Hidup di zaman disrupsi sangatlah tidak mudah. Ledakan informasi tentang dinamika politik lokal, nasional, regional, maupun internasional dengan mudah memasuki ruang-ruang privat.
Fenomena yang bisa dianggap sebagai pendemokrasian pengetahuan yang menciptakan kesempatan bagi siapa pun, untuk dapat memanfaatkan teknologi informasi secara lebih produktif untuk pendidikan politik.
Namun, kenyataannya, pendidikan politik malah berubah menjadi propaganda politik negatif sarat distorsi. Literasi politik yang merupakan aspek penting dalam konsolidasi demokrasi kini menjadi bermasalah.
Memahami Politik
Kurangnya pemahaman tentang isu-isu politik dan kegiatan politik tidak jarang menyebabkan masyarakat apatis terhadap berbagai proses demokrasi dan dinamika politik pemerintahan di sekitarnya.
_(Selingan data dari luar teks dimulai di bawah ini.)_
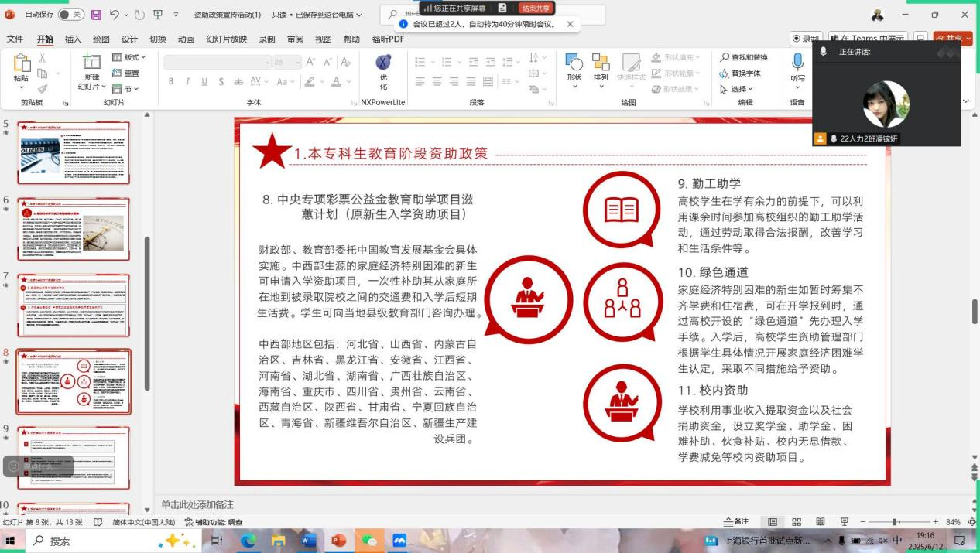This screenshot has height=553, width=980.
Task: Switch to Slide Sorter view icon
Action: pos(797,522)
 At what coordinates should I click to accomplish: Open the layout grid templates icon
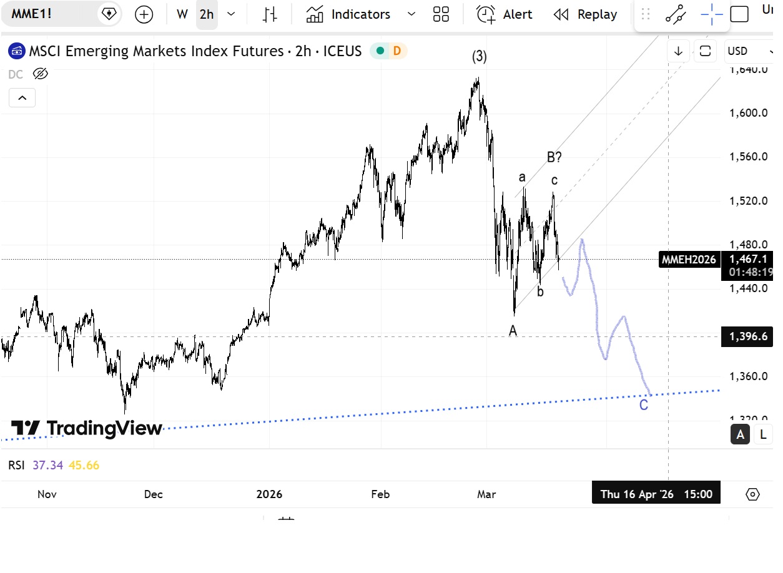[441, 14]
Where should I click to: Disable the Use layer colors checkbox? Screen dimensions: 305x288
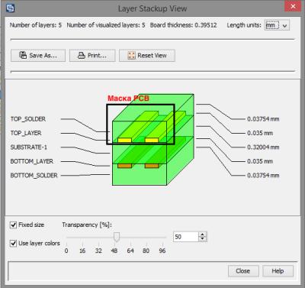pyautogui.click(x=13, y=244)
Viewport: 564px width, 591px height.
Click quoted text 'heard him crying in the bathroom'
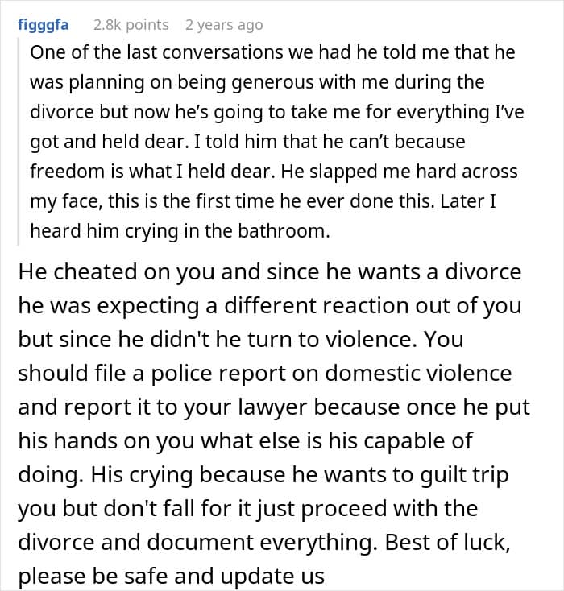click(x=180, y=231)
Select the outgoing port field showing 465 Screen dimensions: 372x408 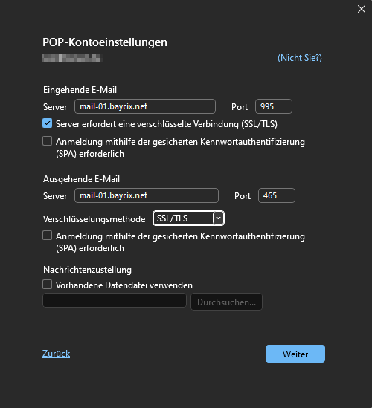[276, 195]
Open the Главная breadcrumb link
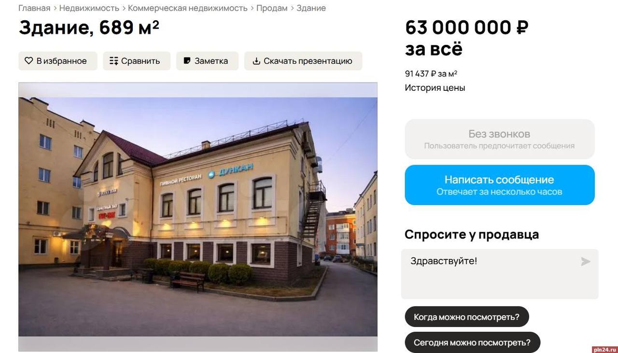The image size is (618, 353). pos(34,8)
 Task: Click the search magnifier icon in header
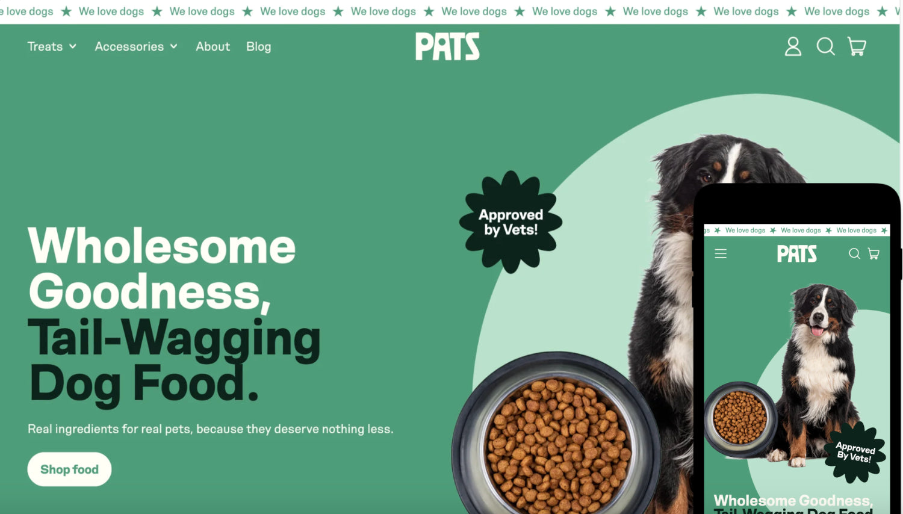(825, 46)
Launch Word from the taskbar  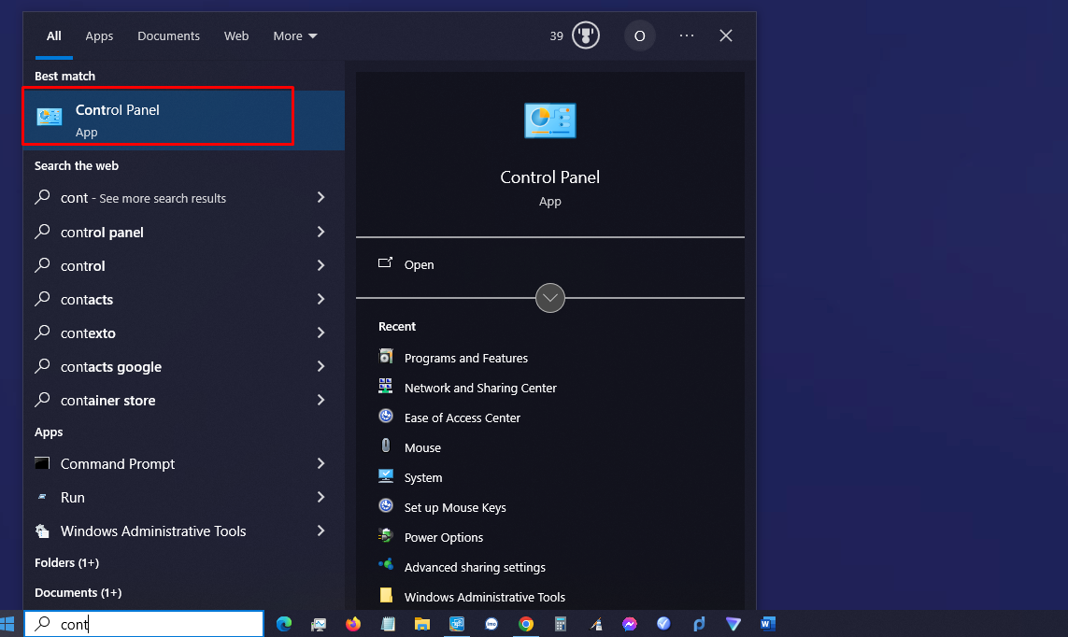point(767,623)
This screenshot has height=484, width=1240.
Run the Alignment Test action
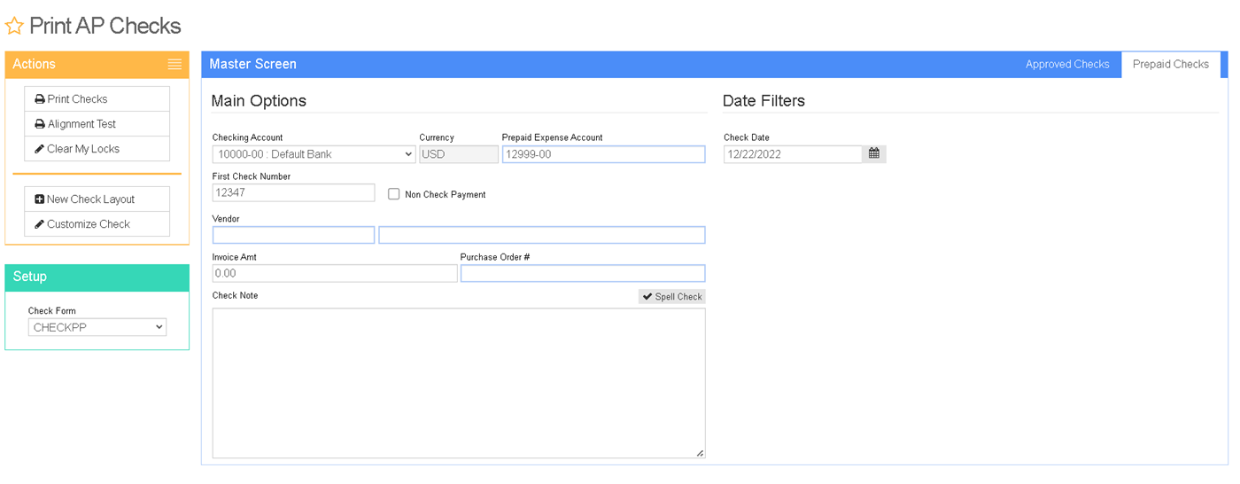(97, 124)
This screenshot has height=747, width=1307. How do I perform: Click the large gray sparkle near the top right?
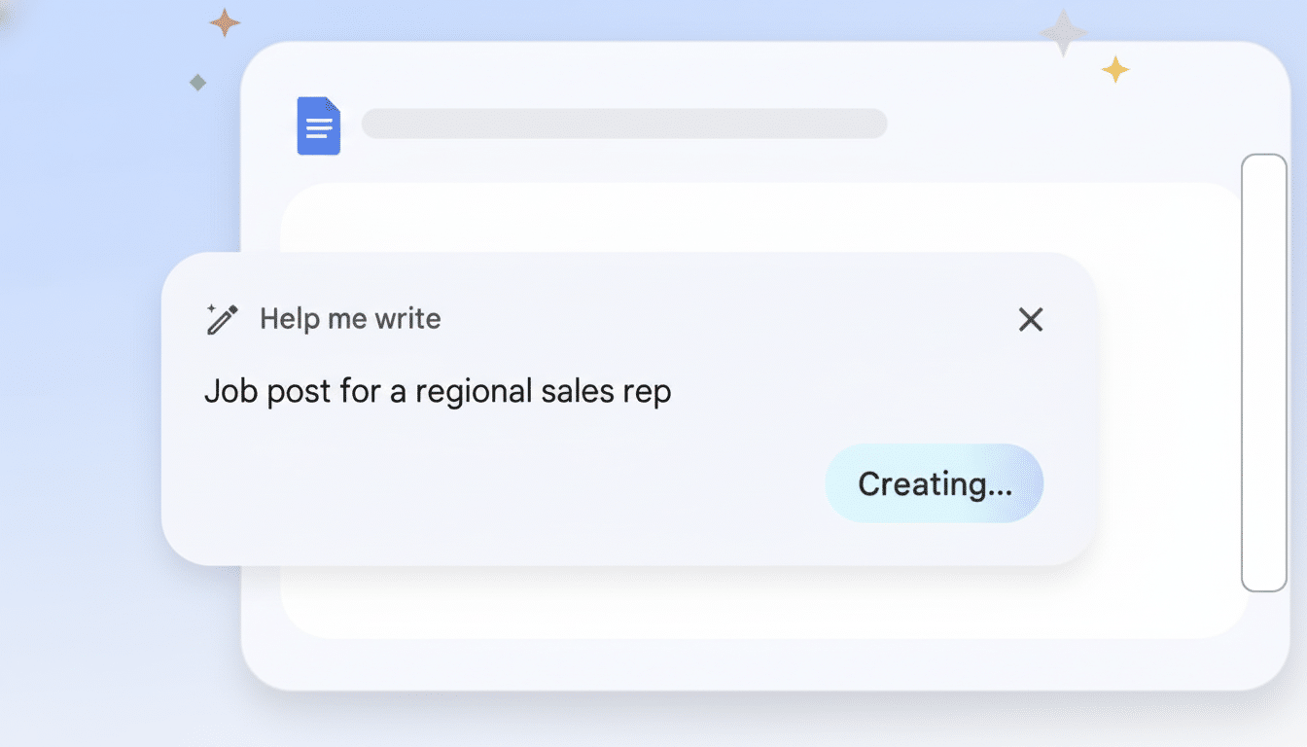pyautogui.click(x=1063, y=34)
Literasi politik dipahami sebagai pemahaman praktis tentang konsep-konsep yang diambil dari kehidupan sehari-hari dan bahasa, yang merupakan upaya memahami seputar isu politik, keyakinan para kontestan, bagaimana kecenderungan mereka memengaruhi diri sendiri dan orang lain. Dengan kata lain, literasi politik merupakan senyawa dari pengetahuan, keterampilan, dan sikap mengenai politik .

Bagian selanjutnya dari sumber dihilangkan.